Windows Media Player does not negotiate media types for DMO DSP plug-ins on Vista

Here is an interesting issue I ran across writing Windows Media Player (WMP) custom DSP plug-ins. When I am prototyping a new filter or plug-in for DirectShow or WMP, I will usually write my transform’s algorithm using a single format / media type. Once I have the algorithm working with this single media type I’ll look into supporting other media types. In the past I've usually I only support a few “compatible” types.

What I found is that when writing a custom WMP DSP plug-in (using the plug-in wizard), and hard coding support for only a single media type (WAVE_FORMAT_PCM, MEDIASUBTYPE_YV12), WMP would never load the plug-in. I debugged the issue down and found that WMP was always trying to connect with a certain media type. I found this to be the case for both audio and video. For audio WMP was always trying to use the IEEE subtype (WAVE_FORMAT_IEEE_FORMAT) and for video it was always using NV-12 (MEDIASUBTYPE_NV12) when playing back WMA or WMV formatted content.

This is certainly not the behavior that I expected. In fact on XP, WMP has no problem negotiating different media types for a custom plug-in. It took a very long time but finally I was able to get an answer from a guy on the WMP team. In short this behavior is “by design”. From what I understand the developers made this change after seeing numerous reports of performance problems with custom DMO plug-ins.

This is what I found: WMP builds the graph first, and then tries to insert the plug-in(s) into the filter chain. After negotiation, WMP will “lock” into using the negotiated media type. In other words WMP will only use the media type that was previously negotiated between the decoder and renderer. In most cases (but not all), this will be NV-12 (video) or IEEE (audio). If the plug-in wants to be inserted into the chain, it needs to support the format that’s already been negotiated. When WMP tries to add the plug-in to the graph, the WMP graph manager uses “connect direct”. This has the effect of bypassing intelligent connect. Because of this, additional filters will not be inserted into the graph. This is why we don’t see a color-space converter being added to the graph to try and facilitate the negotiation between the filters.

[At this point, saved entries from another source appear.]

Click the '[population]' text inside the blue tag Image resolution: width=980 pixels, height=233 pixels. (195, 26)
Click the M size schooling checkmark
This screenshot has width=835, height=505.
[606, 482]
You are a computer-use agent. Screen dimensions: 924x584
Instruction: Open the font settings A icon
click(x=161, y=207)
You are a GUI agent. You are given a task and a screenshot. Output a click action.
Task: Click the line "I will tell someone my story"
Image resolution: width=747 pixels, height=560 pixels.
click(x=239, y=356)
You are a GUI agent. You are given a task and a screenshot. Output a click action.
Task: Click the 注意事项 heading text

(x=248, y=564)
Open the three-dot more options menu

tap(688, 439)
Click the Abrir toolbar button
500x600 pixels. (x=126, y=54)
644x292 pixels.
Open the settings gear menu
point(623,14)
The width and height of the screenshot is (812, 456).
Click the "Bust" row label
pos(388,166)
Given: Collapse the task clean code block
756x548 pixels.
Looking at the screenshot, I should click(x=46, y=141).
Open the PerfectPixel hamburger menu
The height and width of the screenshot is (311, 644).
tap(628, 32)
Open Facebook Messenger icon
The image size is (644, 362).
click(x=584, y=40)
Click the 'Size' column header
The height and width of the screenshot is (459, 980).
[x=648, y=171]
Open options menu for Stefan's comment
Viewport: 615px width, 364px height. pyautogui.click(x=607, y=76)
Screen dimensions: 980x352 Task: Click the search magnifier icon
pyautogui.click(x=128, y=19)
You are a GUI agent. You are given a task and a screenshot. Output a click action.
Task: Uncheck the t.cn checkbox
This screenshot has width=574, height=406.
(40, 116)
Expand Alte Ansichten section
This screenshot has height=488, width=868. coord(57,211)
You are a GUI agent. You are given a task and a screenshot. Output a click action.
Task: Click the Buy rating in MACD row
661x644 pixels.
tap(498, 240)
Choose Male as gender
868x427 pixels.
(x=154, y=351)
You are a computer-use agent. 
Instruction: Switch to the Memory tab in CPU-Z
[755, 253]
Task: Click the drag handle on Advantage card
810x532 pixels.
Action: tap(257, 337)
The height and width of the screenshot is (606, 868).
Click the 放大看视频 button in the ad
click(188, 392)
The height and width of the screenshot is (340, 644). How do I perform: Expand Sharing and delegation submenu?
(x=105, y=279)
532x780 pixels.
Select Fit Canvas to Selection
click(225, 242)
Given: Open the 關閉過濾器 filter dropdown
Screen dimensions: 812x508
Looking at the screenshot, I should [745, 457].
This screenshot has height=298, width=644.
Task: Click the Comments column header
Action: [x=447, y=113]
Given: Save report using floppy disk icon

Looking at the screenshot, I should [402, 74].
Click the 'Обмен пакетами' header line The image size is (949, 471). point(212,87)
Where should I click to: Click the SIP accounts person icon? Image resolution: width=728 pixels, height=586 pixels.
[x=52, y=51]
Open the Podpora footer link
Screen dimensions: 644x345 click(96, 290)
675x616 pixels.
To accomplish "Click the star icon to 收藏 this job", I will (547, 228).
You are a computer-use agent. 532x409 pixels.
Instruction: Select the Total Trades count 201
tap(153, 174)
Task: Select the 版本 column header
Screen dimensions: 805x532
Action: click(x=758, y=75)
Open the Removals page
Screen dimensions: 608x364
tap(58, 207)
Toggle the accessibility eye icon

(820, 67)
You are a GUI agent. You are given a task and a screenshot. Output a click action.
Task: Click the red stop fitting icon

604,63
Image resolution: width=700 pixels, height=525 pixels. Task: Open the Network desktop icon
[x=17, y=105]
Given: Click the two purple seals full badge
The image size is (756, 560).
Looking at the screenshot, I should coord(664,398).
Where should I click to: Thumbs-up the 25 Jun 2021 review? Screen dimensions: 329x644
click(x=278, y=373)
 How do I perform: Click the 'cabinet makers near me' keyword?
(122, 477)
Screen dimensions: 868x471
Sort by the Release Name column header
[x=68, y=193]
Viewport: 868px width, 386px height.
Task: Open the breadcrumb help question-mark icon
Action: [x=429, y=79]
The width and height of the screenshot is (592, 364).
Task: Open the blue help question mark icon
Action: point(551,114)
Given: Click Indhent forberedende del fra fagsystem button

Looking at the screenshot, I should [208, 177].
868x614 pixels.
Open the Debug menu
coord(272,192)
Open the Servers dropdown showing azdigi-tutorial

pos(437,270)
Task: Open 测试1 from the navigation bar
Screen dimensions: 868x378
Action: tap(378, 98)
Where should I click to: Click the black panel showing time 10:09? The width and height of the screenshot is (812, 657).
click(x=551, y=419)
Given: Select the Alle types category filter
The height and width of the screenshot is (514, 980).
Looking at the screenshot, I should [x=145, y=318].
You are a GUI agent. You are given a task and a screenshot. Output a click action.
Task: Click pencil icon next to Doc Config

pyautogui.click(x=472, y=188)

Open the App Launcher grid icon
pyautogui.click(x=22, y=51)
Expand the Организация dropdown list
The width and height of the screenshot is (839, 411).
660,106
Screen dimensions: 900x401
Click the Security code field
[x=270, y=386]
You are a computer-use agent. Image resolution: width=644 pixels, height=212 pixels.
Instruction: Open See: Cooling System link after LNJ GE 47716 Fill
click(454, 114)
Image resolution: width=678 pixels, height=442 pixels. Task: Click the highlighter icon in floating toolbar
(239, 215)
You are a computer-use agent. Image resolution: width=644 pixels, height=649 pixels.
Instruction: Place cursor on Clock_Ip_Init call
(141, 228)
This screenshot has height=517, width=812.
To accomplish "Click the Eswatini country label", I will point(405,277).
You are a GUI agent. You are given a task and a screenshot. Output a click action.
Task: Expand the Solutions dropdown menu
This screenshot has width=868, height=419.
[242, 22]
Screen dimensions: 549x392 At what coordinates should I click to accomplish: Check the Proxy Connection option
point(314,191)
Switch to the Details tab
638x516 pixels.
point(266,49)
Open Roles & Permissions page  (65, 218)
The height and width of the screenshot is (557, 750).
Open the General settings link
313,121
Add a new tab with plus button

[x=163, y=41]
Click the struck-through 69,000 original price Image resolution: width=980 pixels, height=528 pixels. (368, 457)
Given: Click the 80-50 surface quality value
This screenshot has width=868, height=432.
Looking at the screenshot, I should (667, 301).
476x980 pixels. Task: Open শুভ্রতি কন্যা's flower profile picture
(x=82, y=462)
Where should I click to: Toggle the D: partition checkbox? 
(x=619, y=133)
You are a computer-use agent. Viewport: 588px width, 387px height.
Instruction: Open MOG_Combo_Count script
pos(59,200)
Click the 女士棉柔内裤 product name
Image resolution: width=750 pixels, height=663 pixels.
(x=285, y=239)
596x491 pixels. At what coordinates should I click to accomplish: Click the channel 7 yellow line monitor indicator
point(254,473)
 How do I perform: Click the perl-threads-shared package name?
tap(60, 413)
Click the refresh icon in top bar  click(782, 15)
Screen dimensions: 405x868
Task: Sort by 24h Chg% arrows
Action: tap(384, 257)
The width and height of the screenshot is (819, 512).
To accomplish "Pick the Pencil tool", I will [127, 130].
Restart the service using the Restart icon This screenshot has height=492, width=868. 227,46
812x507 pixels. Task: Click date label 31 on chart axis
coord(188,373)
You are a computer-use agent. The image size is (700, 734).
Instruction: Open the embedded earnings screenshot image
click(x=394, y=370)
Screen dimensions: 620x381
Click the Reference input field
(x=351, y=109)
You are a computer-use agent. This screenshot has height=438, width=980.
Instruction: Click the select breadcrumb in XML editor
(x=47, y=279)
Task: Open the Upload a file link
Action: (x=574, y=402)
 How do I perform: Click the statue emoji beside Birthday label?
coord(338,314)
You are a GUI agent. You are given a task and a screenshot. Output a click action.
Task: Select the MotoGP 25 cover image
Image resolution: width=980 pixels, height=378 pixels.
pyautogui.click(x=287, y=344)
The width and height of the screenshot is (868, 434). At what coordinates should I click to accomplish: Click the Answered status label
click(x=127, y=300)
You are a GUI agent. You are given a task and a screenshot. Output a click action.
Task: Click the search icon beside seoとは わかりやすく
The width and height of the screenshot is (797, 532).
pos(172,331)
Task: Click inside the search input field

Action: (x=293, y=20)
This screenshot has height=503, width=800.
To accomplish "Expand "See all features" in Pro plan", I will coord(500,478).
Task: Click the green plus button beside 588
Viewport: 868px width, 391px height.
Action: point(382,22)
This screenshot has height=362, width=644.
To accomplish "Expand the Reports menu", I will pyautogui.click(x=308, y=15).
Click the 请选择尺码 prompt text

The key design decision behind this behavior is performance. If the inserted plug-in requires a format that the upstream and downstream filters don’t support and the color-space converter is added to try and facilitate this connection, additional processing power will be required. It is very likely that a color-space converter will need to be added both before and after the plug-in. If each plug-in in the chain requires a color-space converter in order to function there could be dozens of color-space converters in the graph (depending on the number of plug-ins). Since color-space conversion itself cannot be accelerated, this convoluted topology would cause extremely high CPU usage. Because of this, the decision was made to require the plug-ins to support the negotiated format type.

Arguably it is possible that the plug-in will now need to do any of the color-space conversion, still causing the possibility of high CPU usage. That is why it is recommended that the plug-in’s algorithm be optimized to use the new NV12 or IEEE formats. These are very efficient standardized formats closely related to the existing YUV and PCM formats. Only minor changes to the overall algorithm of the plug-in should be necessary to support these formats. However, to be on the safe side and guarantee that your plug-in will always get loaded, you should support all of the formats that WMP may try to use. Here is a list:

Audio:

WAVE_FORMAT_IEEE_FLOAT
WAVE_FORMAT_EXTENSIBLE
WAVE_FORMAT_PCM

Video:

MEDIASUBTYPE_NV12
MEDIASUBTYPE_YV12
MEDIASUBTYPE_YUY2
MEDIASUBTYPE_UYVY
MEDIASUBTYPE_RGB32
MEDIASUBTYPE_RGB24
MEDIASUBTYPE RGB555
MEDIASUBTYPE RGB565